- _WHAT TO DO_: Transcribe all the lines below exactly. Omit the pictures.

(Source records)

****

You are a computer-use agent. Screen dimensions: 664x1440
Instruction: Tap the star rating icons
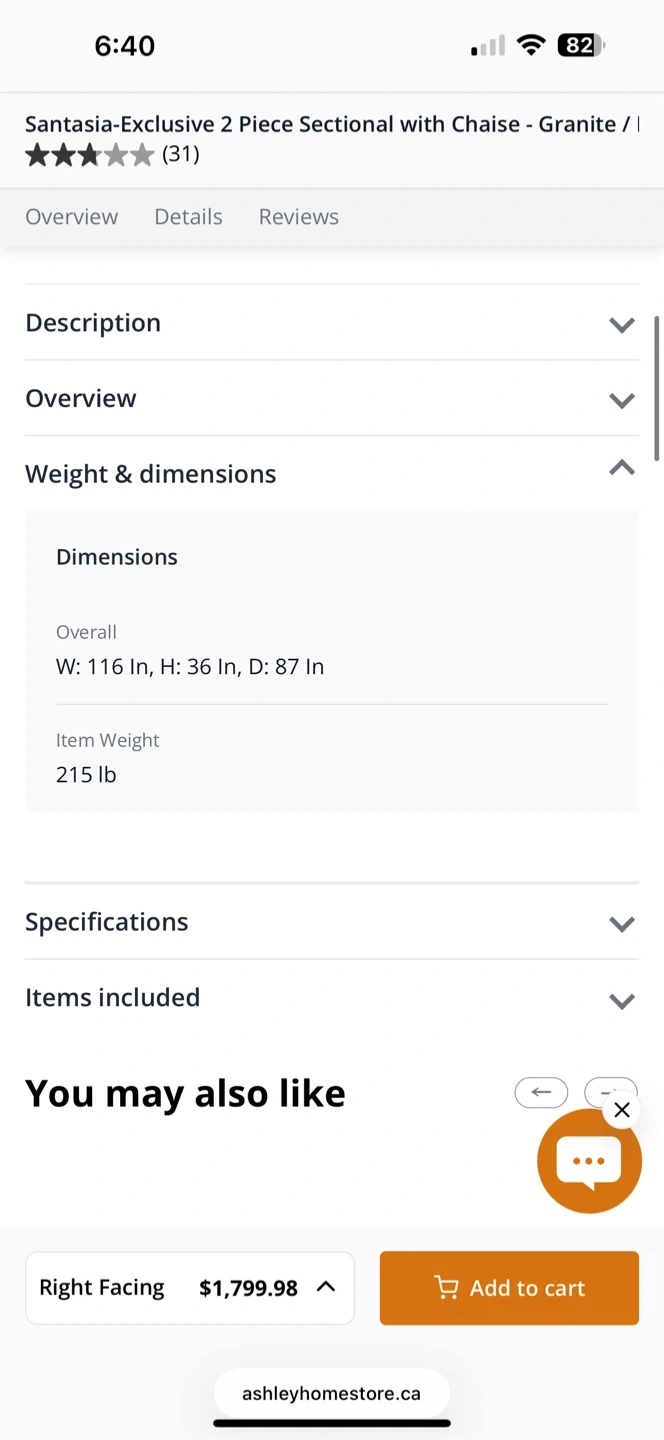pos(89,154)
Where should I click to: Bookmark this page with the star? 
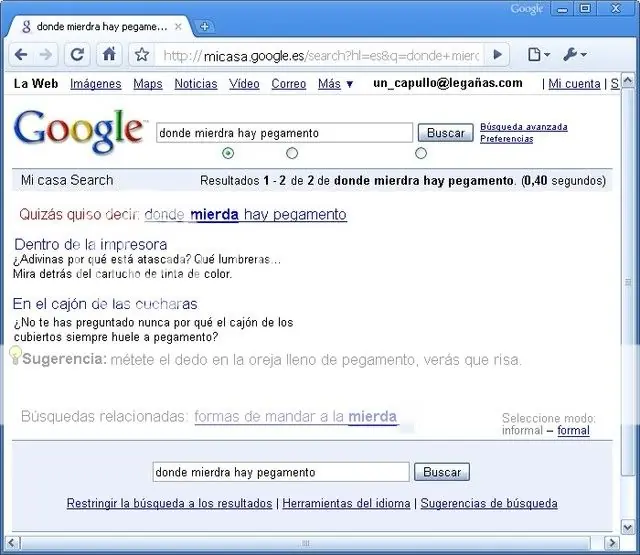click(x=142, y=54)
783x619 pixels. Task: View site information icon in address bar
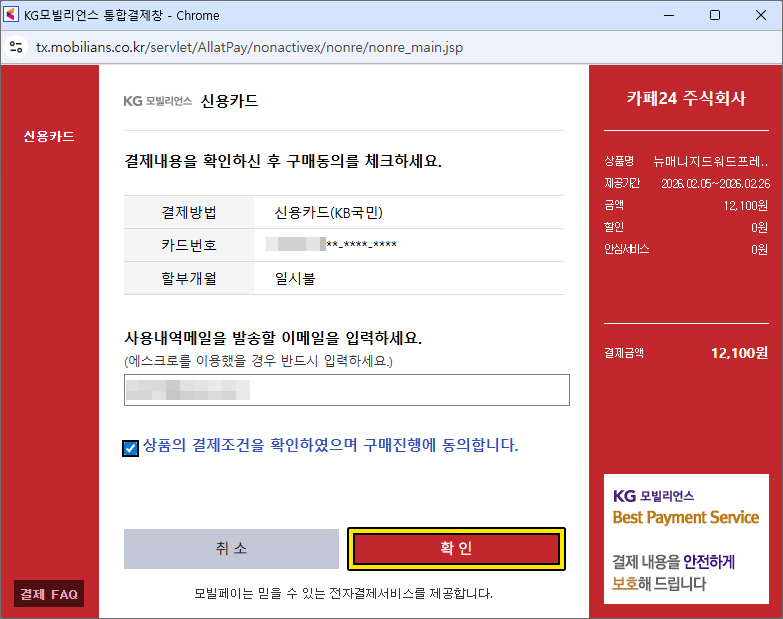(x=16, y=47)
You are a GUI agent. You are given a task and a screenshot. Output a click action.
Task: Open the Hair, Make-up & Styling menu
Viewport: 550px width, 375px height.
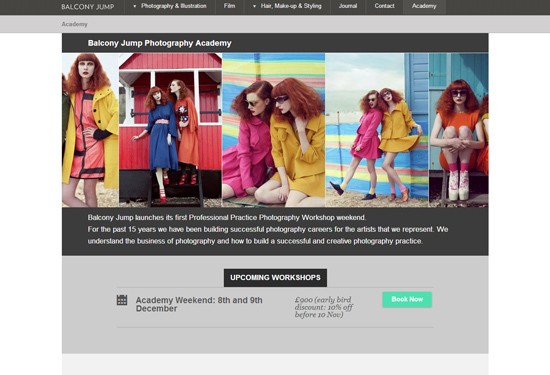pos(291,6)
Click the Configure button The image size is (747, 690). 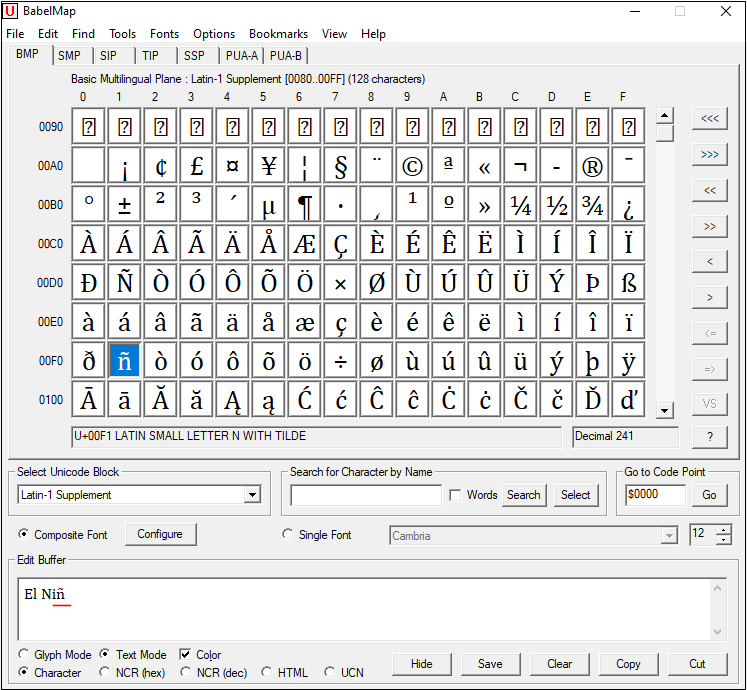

****

- _RESPONSE BOX_:
You are a computer-use agent. Screen dimensions: 664x1440
Instruction: Tap the star rating icons
pos(89,154)
Where should I click to: Bookmark this page with the star? 
click(x=142, y=54)
783x619 pixels. Task: View site information icon in address bar
(x=16, y=47)
You are a GUI agent. You are given a task and a screenshot. Output a click action.
Task: Open the Hair, Make-up & Styling menu
Viewport: 550px width, 375px height.
pos(291,6)
Click the Configure button The image size is (747, 690). 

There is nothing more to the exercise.